Phase III Study for PKAN Treatment Underway

A biopharmaceutical company based in California called Retrophin recently announced that the first patient has been administered treatment in their phase III study in to test RE-024 (fosmetpantotenate) as a treatment for patients with pantothenate kinase-associated neurodegeneration (PKAN).
The study, called FORT, will be placebo-controlled study and will an enroll an international range of patients. Retrophin plans to enroll 82 PKAN patients among the ages of 6 to 65 years in FORT.
Panthothenate Kinase-Associated Neurodegeneration, or PKAN, is a rare, inherited neurological movement disorder.

The rare disease is characterized by progressive degeneration of certain regions in the central nervous system. This disorder is the most common out of all neurodegeneration with brain iron accumulation (NBIA). NBIA is characterized as a group of clinical disorders that are associated with progressive abnormal involuntary movements.

Even though most common in this group, for a while, treatment for PKAN has historically been hard to pinpoint. There’s no specific treatment for patients with PKAN, but rather treatments aim to aid specific symptoms in each unique individual.

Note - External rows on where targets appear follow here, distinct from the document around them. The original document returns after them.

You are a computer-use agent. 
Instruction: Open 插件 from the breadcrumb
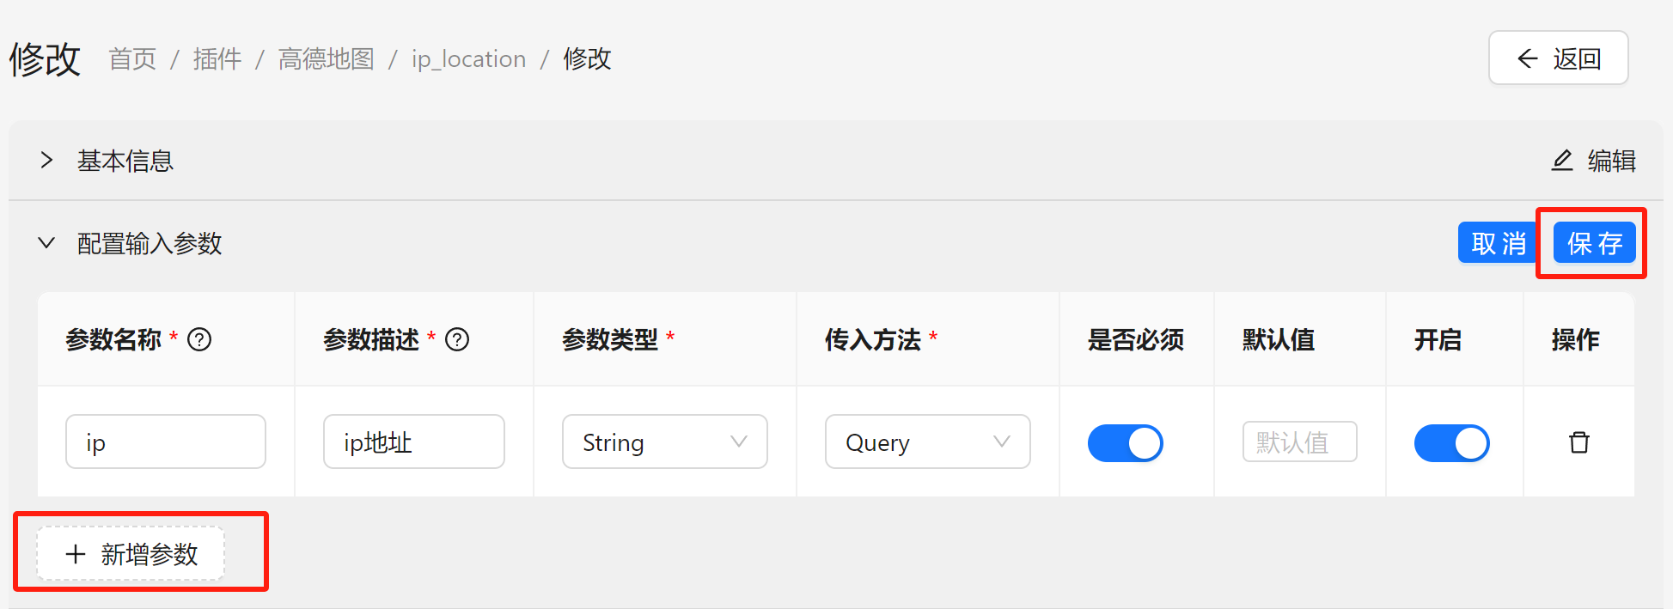217,58
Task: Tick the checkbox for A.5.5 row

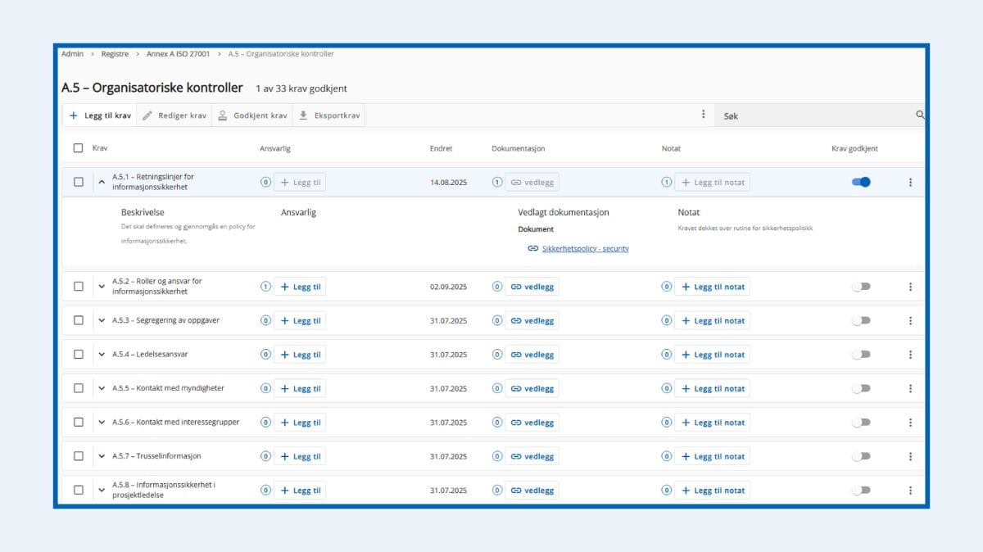Action: tap(79, 388)

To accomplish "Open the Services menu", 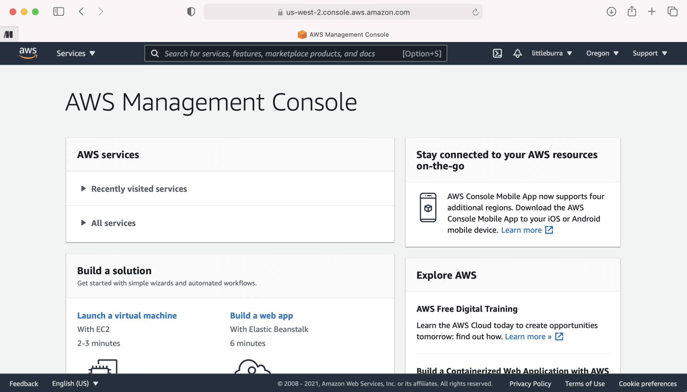I will pos(76,53).
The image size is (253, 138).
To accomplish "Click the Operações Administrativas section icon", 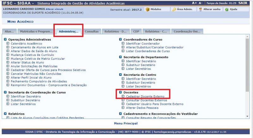I will (x=5, y=39).
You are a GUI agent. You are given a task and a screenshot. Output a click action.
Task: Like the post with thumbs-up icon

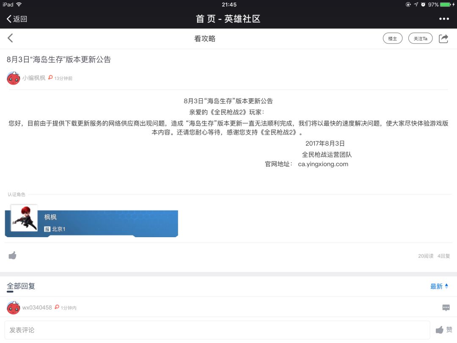coord(13,255)
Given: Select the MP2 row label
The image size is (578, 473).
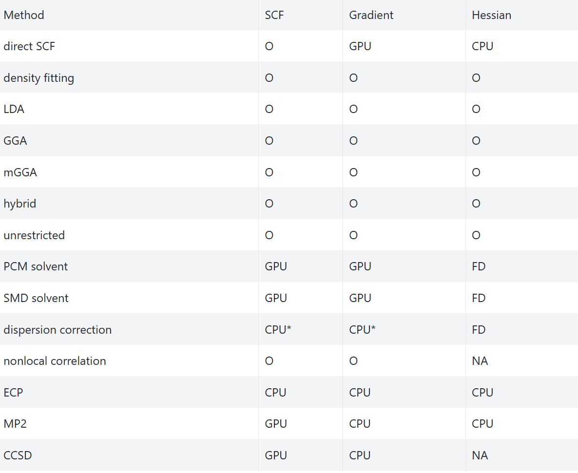Looking at the screenshot, I should [x=15, y=424].
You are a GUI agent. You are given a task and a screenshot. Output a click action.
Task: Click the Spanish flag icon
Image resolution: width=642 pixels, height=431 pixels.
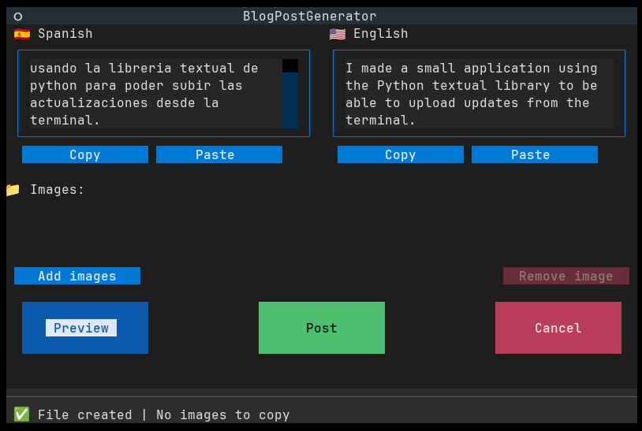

Needless to say, the PKAN community has long been in need of an actual, effective, overarching treatment because research has just been working on developing something more general.

In light of this, the news that a phase III trial for a specific PKAN treatment is underway is very exciting. Since PKAN causes lower levels of Coenzyme A, the new treatment RE-024 works as a replacement therapy for small molecules that initiates the creation of more Coenzyme A, treating the disease from its root biological cause.
Head of R and D for Retrophin, Bill Rote, PhD, stated his optimism in a press release, where he claimed that the first dosage was an

“important milestone for the RE-024 program.”

Further, Dr. Rote believes that RE-024 has the ability to generate an extremely meaningful difference for those affected by PKAN.

The endpoint of this study is an improvement in overall disease condition, and it will be measured on the Pantothenate Kinase-Associated Neurodegeneration Activities of Daily Living (PKAN-ADL) scale. It will follow the patients from day 0 to the end of the 24-week trial of treatment, and hopefully by day 24, significant improvement will have taken place.

If this phase III trial meets this primary endpoint, it will help prove this treatment’s efficacy to the U.S. FDA during the approval process. Our fingers are crossed!